Whether you run an 18 billion dollar manufacturing business with 20,000 employees or a small to medium business with 8 to 25 employees, Business Continuity and Recovery in the face of a disaster presents a seriously daunting challenge. No matter what size your business is, if you want to stay in business, Business Continuity and Disaster Recovery should be well within view on your leadership dashboard.
In particular, your IT infrastructure presents a vast field of hurdles in developing, maintaining, and evolving your Disaster Recovery strategy. Even when your business takes Disaster Recovery quite seriously, and you’ve made the investments to assess, architect, deploy, and test your strategy, the continual high-pace change in your business applications and underlying infrastructure technologies can rapidly age your DR solution and leave you feeling exposed.
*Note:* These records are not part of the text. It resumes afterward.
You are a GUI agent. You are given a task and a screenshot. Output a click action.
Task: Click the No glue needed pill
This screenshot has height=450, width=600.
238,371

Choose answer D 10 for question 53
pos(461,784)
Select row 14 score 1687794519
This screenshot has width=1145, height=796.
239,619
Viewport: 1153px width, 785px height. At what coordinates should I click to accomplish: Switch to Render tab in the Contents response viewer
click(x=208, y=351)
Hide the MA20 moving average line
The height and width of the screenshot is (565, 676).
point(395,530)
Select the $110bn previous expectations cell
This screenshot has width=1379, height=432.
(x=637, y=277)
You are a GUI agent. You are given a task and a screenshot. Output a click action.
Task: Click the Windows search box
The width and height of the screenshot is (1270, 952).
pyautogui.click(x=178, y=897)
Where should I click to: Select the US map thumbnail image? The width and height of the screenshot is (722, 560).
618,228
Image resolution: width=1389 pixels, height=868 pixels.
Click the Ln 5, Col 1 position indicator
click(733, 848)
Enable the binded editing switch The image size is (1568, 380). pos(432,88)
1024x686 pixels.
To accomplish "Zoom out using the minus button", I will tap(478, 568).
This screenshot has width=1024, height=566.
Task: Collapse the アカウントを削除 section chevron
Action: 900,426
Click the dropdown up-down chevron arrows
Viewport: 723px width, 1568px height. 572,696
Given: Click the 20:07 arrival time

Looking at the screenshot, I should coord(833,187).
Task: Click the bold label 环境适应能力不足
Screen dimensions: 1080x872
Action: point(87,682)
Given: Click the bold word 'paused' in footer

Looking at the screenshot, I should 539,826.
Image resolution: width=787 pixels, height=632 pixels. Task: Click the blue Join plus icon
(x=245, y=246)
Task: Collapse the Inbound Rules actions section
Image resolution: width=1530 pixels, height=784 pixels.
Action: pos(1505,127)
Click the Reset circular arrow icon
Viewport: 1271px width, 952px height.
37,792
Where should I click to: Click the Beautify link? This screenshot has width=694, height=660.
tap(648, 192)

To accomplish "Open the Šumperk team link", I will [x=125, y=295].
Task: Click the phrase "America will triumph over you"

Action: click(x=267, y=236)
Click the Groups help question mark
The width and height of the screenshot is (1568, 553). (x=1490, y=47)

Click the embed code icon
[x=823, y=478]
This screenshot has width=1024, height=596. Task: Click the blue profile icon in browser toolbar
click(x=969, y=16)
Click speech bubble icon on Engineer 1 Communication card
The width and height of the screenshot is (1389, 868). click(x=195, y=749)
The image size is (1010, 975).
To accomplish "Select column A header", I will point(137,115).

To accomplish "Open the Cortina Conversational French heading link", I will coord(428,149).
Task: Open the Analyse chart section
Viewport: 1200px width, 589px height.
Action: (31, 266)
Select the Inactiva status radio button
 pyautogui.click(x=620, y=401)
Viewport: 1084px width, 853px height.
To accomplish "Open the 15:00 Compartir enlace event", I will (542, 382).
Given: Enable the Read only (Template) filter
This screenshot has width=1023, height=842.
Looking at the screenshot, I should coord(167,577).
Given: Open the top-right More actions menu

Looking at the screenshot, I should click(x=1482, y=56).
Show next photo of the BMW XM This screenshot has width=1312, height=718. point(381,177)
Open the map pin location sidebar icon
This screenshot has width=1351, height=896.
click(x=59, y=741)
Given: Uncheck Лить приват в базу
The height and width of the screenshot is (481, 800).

One client I’ve worked with had an existing tape-based Disaster Recovery strategy which had served the company well for several years. But as the business-critical applications were upgraded, replaced, and back-end data grew, the periodic testing regiment proved the recovery solution inadequate. The good news is that this shortcoming was identified during verification testing and not when recovering from a true disaster.
What should be on the IT Director and IT Manager’s Business Continuity and Disaster Recovery radar?
1. Periodic and regular review of the Business Continuity Plan:
- Is the plan aligned with the business priorities?
- Is the plan keeping up with the changes in the business applications?
- Has the business risk profile changed?
- Does the Business Continuity Plan mitigate the unacceptable risks?
2. Periodic and regular review of the Disaster Recovery Plan:
- Is the DR strategy keeping up with advances in the underlying IT technologies?
- Is the DR strategy aligned with the Business Continuity Plan?
- Have the Recovery Point Objective or Recovery Time Objective changed?
- Are there Disaster Recovery alternatives which could better meet your needs?
- Has the Disaster Recovery scenario set changed?
- Is the Disaster Recovery Plan in line with the volume of business critical data to be recovered?
3. Periodic and regular Disaster Recovery testing:
- Have all business critical applications been tested against the scenario set using the latest Disaster Recovery Plan?
- Can the Disaster Recovery Plan be executed within the RTO?
- Were key functions of the business critical applications tested for operability and interoperability with tightly coupled applications.
- Has recovered data been tested for accuracy and consistency within the RPO?
How can an IT Manager keep ahead of this curve?
The themes I hope will stick with you are that Business Continuity and Disaster Recovery require periodic attention on an ongoing basis. Review your BCP and DRP at least annually ─ more frequently if the rate of change dictates this ─ is essential. Just as important is Disaster Recovery testing; Make all your partners in your Disaster Recovery solution prove out the services they are providing your business. In my experience, every single Disaster Recovery verification test has identified a substantial list of shortcomings which need to be addressed and corrected. Having a Disaster Recovery strategy without testing only provides a false sense of security.
Find a trusted IT Service Provider to provide expertise and fill in the gaps which you and your staff cannot adequately address. Make sure you choose a partner which understands your existing infrastructure and ideally has a grounding in your business sector. Attach SLAs to your DR services which hold providers accountable for your businesses Disaster Recovery solution.